START INFORMATION PROVIDED

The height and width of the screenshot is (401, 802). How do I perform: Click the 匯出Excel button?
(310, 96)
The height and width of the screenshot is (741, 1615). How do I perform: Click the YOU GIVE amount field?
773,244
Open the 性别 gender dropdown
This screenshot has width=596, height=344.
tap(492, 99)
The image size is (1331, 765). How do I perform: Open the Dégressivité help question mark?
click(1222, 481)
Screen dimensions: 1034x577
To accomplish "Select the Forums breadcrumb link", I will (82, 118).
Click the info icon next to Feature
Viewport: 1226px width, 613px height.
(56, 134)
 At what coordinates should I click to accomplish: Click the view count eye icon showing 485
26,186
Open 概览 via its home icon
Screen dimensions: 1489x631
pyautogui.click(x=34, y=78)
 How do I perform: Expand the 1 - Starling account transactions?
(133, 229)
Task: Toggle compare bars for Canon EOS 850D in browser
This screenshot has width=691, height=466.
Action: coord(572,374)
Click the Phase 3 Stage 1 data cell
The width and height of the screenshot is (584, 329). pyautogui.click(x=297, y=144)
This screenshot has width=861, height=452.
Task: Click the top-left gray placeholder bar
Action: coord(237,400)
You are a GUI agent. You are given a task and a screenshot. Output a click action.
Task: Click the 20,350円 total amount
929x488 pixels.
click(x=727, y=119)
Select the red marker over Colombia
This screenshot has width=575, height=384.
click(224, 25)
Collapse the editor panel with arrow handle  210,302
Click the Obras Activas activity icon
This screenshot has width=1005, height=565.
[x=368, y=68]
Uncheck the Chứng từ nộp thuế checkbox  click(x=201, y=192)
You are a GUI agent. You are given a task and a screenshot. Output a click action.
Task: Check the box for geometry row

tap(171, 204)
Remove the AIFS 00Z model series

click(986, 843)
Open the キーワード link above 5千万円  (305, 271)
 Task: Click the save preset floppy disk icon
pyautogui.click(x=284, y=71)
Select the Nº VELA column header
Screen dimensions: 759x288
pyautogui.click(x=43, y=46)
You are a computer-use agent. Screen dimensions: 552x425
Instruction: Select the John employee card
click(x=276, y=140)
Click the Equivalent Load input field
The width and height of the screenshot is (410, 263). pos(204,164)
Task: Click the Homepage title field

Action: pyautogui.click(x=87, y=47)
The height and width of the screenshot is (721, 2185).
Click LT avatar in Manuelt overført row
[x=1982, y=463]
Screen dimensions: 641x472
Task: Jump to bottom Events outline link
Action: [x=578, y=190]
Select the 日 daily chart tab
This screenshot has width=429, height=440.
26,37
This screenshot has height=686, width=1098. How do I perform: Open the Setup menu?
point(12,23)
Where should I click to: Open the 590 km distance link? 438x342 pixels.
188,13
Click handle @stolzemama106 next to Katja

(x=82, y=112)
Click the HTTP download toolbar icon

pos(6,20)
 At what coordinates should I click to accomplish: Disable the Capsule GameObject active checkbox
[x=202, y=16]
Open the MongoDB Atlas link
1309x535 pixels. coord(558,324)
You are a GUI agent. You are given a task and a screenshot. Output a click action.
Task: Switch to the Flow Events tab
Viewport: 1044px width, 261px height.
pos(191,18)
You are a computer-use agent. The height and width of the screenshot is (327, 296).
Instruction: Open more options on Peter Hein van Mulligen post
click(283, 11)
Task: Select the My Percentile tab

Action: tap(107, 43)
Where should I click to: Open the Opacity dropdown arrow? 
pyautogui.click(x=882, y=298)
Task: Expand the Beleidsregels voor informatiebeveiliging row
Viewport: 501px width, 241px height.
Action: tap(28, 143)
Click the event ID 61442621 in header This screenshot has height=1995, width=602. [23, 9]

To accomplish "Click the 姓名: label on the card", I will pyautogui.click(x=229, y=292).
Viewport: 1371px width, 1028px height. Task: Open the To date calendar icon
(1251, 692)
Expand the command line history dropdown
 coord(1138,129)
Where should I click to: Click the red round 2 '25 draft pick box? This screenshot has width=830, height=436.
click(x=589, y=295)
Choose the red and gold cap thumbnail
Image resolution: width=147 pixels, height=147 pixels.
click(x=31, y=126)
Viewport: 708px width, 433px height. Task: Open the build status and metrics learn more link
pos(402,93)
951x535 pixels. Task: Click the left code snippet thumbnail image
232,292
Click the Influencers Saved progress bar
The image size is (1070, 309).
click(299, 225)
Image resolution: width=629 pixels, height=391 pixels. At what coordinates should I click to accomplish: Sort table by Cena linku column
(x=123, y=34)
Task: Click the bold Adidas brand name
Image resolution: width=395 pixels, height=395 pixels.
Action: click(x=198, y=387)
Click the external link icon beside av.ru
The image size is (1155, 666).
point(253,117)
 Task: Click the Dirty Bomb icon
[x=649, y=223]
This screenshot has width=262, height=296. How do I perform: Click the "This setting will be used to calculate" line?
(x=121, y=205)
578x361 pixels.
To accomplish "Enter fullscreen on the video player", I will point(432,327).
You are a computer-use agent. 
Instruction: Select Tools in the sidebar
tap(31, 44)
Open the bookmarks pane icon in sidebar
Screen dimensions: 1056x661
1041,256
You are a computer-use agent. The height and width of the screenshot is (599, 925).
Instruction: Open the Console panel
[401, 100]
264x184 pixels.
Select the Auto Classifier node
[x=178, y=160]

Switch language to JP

END INFORMATION PROVIDED

- [PROMPT]: What's wanted is a faithful copy of each entry above.

- [TASK ANSWER]:
The height and width of the screenshot is (401, 802). How do I perform: Click the 匯出Excel button?
(310, 96)
The height and width of the screenshot is (741, 1615). How do I perform: Click the YOU GIVE amount field?
773,244
Open the 性别 gender dropdown
This screenshot has width=596, height=344.
tap(492, 99)
The image size is (1331, 765). How do I perform: Open the Dégressivité help question mark?
click(1222, 481)
Screen dimensions: 1034x577
To accomplish "Select the Forums breadcrumb link", I will (82, 118).
Click the info icon next to Feature
Viewport: 1226px width, 613px height.
(56, 134)
 At what coordinates should I click to accomplish: Click the view count eye icon showing 485
26,186
Open 概览 via its home icon
Screen dimensions: 1489x631
pyautogui.click(x=34, y=78)
 How do I perform: Expand the 1 - Starling account transactions?
(133, 229)
Task: Toggle compare bars for Canon EOS 850D in browser
This screenshot has width=691, height=466.
Action: coord(572,374)
Click the Phase 3 Stage 1 data cell
The width and height of the screenshot is (584, 329). pyautogui.click(x=297, y=144)
This screenshot has width=861, height=452.
Task: Click the top-left gray placeholder bar
Action: coord(237,400)
You are a GUI agent. You are given a task and a screenshot. Output a click action.
Task: Click the 20,350円 total amount
929x488 pixels.
click(x=727, y=119)
Select the red marker over Colombia
This screenshot has width=575, height=384.
click(224, 25)
Collapse the editor panel with arrow handle  210,302
Click the Obras Activas activity icon
This screenshot has width=1005, height=565.
[x=368, y=68]
Uncheck the Chứng từ nộp thuế checkbox  click(x=201, y=192)
You are a GUI agent. You are given a task and a screenshot. Output a click action.
Task: Check the box for geometry row

tap(171, 204)
Remove the AIFS 00Z model series

click(986, 843)
Open the キーワード link above 5千万円  (305, 271)
 Task: Click the save preset floppy disk icon
pyautogui.click(x=284, y=71)
Select the Nº VELA column header
Screen dimensions: 759x288
pyautogui.click(x=43, y=46)
You are a computer-use agent. Screen dimensions: 552x425
Instruction: Select the John employee card
click(x=276, y=140)
Click the Equivalent Load input field
The width and height of the screenshot is (410, 263). pos(204,164)
Task: Click the Homepage title field

Action: pyautogui.click(x=87, y=47)
The height and width of the screenshot is (721, 2185).
Click LT avatar in Manuelt overført row
[x=1982, y=463]
Screen dimensions: 641x472
Task: Jump to bottom Events outline link
Action: [x=578, y=190]
Select the 日 daily chart tab
This screenshot has width=429, height=440.
26,37
This screenshot has height=686, width=1098. How do I perform: Open the Setup menu?
point(12,23)
Where should I click to: Open the 590 km distance link? 438x342 pixels.
188,13
Click handle @stolzemama106 next to Katja

(x=82, y=112)
Click the HTTP download toolbar icon

pos(6,20)
 At what coordinates should I click to accomplish: Disable the Capsule GameObject active checkbox
[x=202, y=16]
Open the MongoDB Atlas link
1309x535 pixels. coord(558,324)
You are a GUI agent. You are given a task and a screenshot. Output a click action.
Task: Switch to the Flow Events tab
Viewport: 1044px width, 261px height.
pos(191,18)
You are a computer-use agent. The height and width of the screenshot is (327, 296).
Instruction: Open more options on Peter Hein van Mulligen post
click(283, 11)
Task: Select the My Percentile tab

Action: tap(107, 43)
Where should I click to: Open the Opacity dropdown arrow? 
pyautogui.click(x=882, y=298)
Task: Expand the Beleidsregels voor informatiebeveiliging row
Viewport: 501px width, 241px height.
Action: tap(28, 143)
Click the event ID 61442621 in header This screenshot has height=1995, width=602. [23, 9]

To accomplish "Click the 姓名: label on the card", I will pyautogui.click(x=229, y=292).
Viewport: 1371px width, 1028px height. Task: Open the To date calendar icon
(1251, 692)
Expand the command line history dropdown
 coord(1138,129)
Where should I click to: Click the red round 2 '25 draft pick box? This screenshot has width=830, height=436.
click(x=589, y=295)
Choose the red and gold cap thumbnail
Image resolution: width=147 pixels, height=147 pixels.
click(x=31, y=126)
Viewport: 708px width, 433px height. Task: Open the build status and metrics learn more link
pos(402,93)
951x535 pixels. Task: Click the left code snippet thumbnail image
232,292
Click the Influencers Saved progress bar
The image size is (1070, 309).
click(299, 225)
Image resolution: width=629 pixels, height=391 pixels. At what coordinates should I click to accomplish: Sort table by Cena linku column
(x=123, y=34)
Task: Click the bold Adidas brand name
Image resolution: width=395 pixels, height=395 pixels.
Action: click(x=198, y=387)
Click the external link icon beside av.ru
The image size is (1155, 666).
point(253,117)
 Task: Click the Dirty Bomb icon
[x=649, y=223]
This screenshot has width=262, height=296. How do I perform: Click the "This setting will be used to calculate" line?
(x=121, y=205)
578x361 pixels.
To accomplish "Enter fullscreen on the video player", I will point(432,327).
You are a computer-use agent. 
Instruction: Select Tools in the sidebar
tap(31, 44)
Open the bookmarks pane icon in sidebar
Screen dimensions: 1056x661
1041,256
You are a computer-use agent. The height and width of the screenshot is (599, 925).
Instruction: Open the Console panel
[401, 100]
264x184 pixels.
Select the Auto Classifier node
[x=178, y=160]

Switch language to JP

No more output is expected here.